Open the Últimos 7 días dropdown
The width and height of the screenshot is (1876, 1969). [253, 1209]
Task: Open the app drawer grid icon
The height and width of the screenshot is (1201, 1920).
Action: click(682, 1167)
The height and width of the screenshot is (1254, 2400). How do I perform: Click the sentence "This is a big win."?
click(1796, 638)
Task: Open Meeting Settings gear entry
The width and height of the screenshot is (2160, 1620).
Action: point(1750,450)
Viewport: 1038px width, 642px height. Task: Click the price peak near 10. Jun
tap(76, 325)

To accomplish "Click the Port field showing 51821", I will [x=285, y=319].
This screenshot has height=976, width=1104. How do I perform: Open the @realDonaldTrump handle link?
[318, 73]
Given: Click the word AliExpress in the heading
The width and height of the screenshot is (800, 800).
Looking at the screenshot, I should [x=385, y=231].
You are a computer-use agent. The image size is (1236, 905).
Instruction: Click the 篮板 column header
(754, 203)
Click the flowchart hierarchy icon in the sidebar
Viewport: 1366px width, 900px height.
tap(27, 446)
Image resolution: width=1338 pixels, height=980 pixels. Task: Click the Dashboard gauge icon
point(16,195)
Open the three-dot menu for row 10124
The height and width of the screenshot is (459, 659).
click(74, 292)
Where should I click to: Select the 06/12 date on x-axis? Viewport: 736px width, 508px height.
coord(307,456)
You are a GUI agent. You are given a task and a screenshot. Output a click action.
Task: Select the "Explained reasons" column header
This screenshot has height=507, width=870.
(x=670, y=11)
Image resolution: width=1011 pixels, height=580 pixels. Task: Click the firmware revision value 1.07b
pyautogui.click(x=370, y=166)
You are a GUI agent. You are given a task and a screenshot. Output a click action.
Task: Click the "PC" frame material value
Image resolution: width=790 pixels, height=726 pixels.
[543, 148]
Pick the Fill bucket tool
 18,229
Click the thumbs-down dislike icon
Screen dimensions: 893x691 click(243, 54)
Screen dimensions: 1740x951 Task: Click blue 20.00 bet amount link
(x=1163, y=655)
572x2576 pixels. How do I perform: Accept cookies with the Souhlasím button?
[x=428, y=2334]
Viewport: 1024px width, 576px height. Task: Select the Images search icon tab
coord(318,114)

┄┄┄┄┄┄┄┄┄┄┄┄┄┄┄┄┄┄┄┄

**Requirements**
Copy out the stretch of lines from the one containing "Task: Open the app drawer grid icon" through the one containing "Looking at the", both included, reproducing each line verbatim.

**Exercise response**
Task: Open the app drawer grid icon
The height and width of the screenshot is (1201, 1920).
Action: click(682, 1167)
The height and width of the screenshot is (1254, 2400). How do I perform: Click the sentence "This is a big win."?
click(1796, 638)
Task: Open Meeting Settings gear entry
The width and height of the screenshot is (2160, 1620).
Action: point(1750,450)
Viewport: 1038px width, 642px height. Task: Click the price peak near 10. Jun
tap(76, 325)

To accomplish "Click the Port field showing 51821", I will [x=285, y=319].
This screenshot has height=976, width=1104. How do I perform: Open the @realDonaldTrump handle link?
[318, 73]
Given: Click the word AliExpress in the heading
The width and height of the screenshot is (800, 800).
Looking at the screenshot, I should [x=385, y=231].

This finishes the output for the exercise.